アドバンテージ流カスタム(スイングアームの勧め) #02

掲載日:2014年05月28日 タメになるショートコラム集カスタムの真面目な話    

Text/Noboru NAKANISHI ( ADVANTAGE )

アドバンテージが世に送り出すワークスクオリティのパーツは、そのままストリートやレースシーンで皆さんの期待に応え、きっと所有感も満たしてくれる事でしょう。

スイングアームの完成までには、職人の技と、三次元5軸制御のマシニングで各パーツを仕上げ、最新の技術は勿論、日々進化する各関連パーツの状況も踏まえながら作られます。それによってスイングアームに求める性能や考え方、方向性も随分変わってきました。

製品化し始めた当時は“高剛性”に着目しました。現在は剛性面を多角的に判断し、剛性面を見直しています。高剛性過ぎるのも、一長一短があるのです。スイングアームというひとつのパーツに対する考え方を、高剛性一辺倒ではなく、各部分に必要な剛性を持たせた上で、縦方向により剛性を持たせるように進化してきました。

スイングアームは、非常に手間暇をかけないと作れません。それは各工程毎に管理時間を設け、“加工しては寝かす”を繰り返し、最終ピボット部分の加工は、最終加工から約1ヶ月以上経ってから最終仕上げを行ないます。良い物は手間暇を掛けないと出来ません。製品を作って数日で完成という話もよく聞くのですが、それでは残留応力が抜けず、加工後に歪が生じてしまうのです。
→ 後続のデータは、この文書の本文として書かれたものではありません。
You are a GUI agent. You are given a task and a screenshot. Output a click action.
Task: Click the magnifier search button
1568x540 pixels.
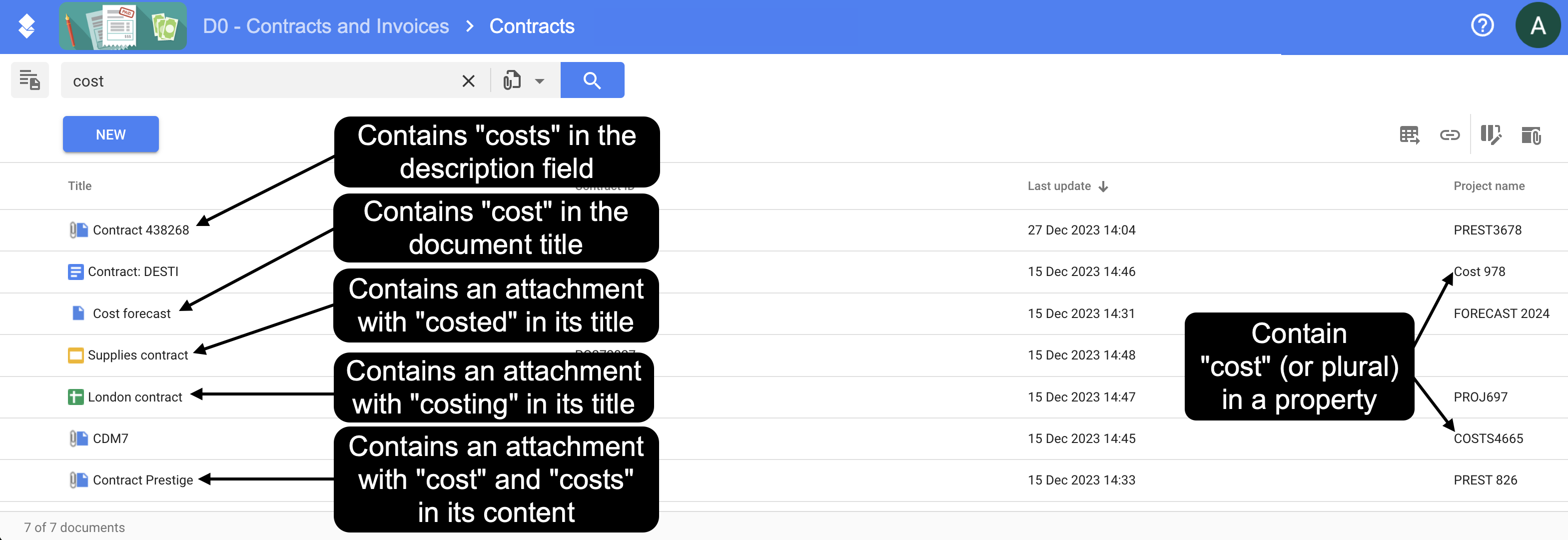tap(592, 80)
この部分を軽視すると、その製品自体に評価は与えられません。それほど重要な事なのです。そういった事情で、アドバンテージではスイングアームを1本完成させるのに、約2ヶ月以上かかっています。

この“寝かす”という作業は、商売的に言えば非効率でとても見合うものではありません。しかし我々は創業の理念として本物だけを作り出し、世に送り出しています。それらを求めてくれるショップやユーザーの方々、レース関係者を含め、供給する側の責任として、製品化を続けています。
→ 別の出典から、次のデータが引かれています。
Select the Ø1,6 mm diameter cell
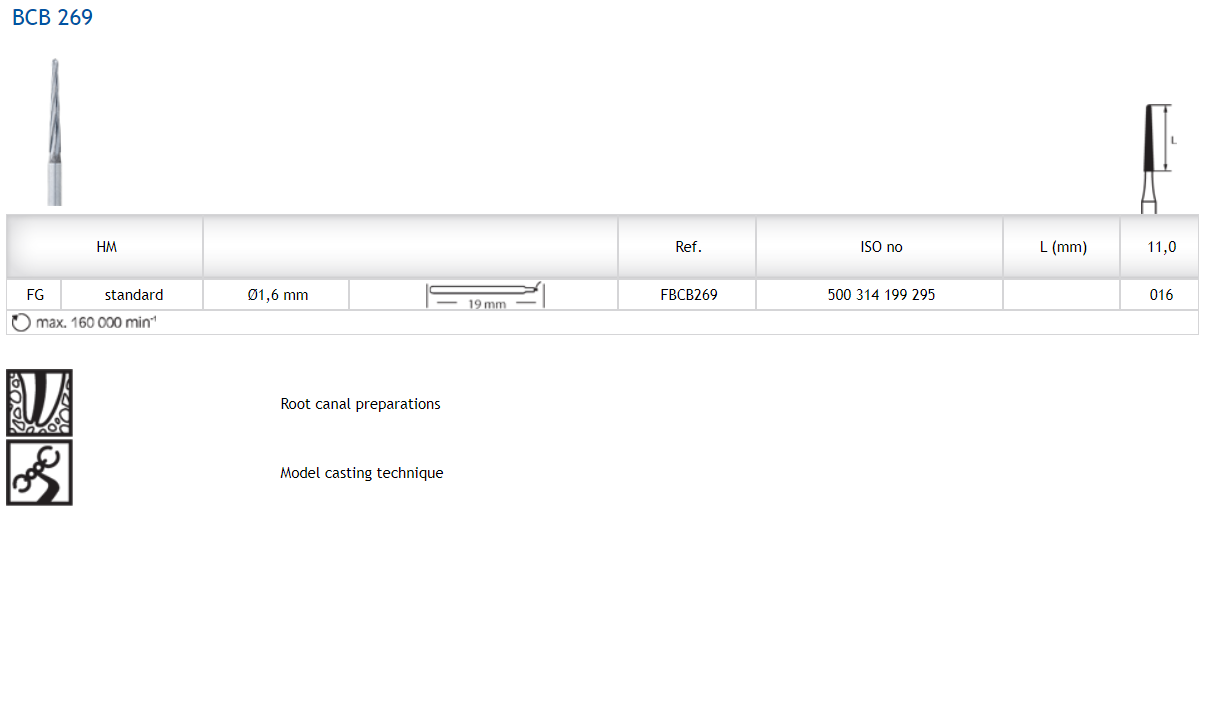1209x724 pixels. click(x=277, y=295)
スイングアームの仕事はフレームに次いで重要だと考えています。勿論、車体剛性を上げる為に適度なしなりを持たせる事も、かなり重要なポイントです。このしなりを求めて各メーカーは膨大な数のスイングアーム形状や加工方法、製品のデザイン、素材形状や厚さや焼入れ方法なども考え、しなりを得るわけです。

ピポットベアリング部分の加工や完成から数週間後の加工面の精度が100分の1mmまで高められたスイングアームこそ高性能パーツであり、装着されたマシンは走行安定性が増し、ストリート&ワインディングでのコーナリングはマシン挙動が驚くほど変化する事でしょう。アドバンテージのスイングアーム交換は、究極のフレームチューンと言えるのです。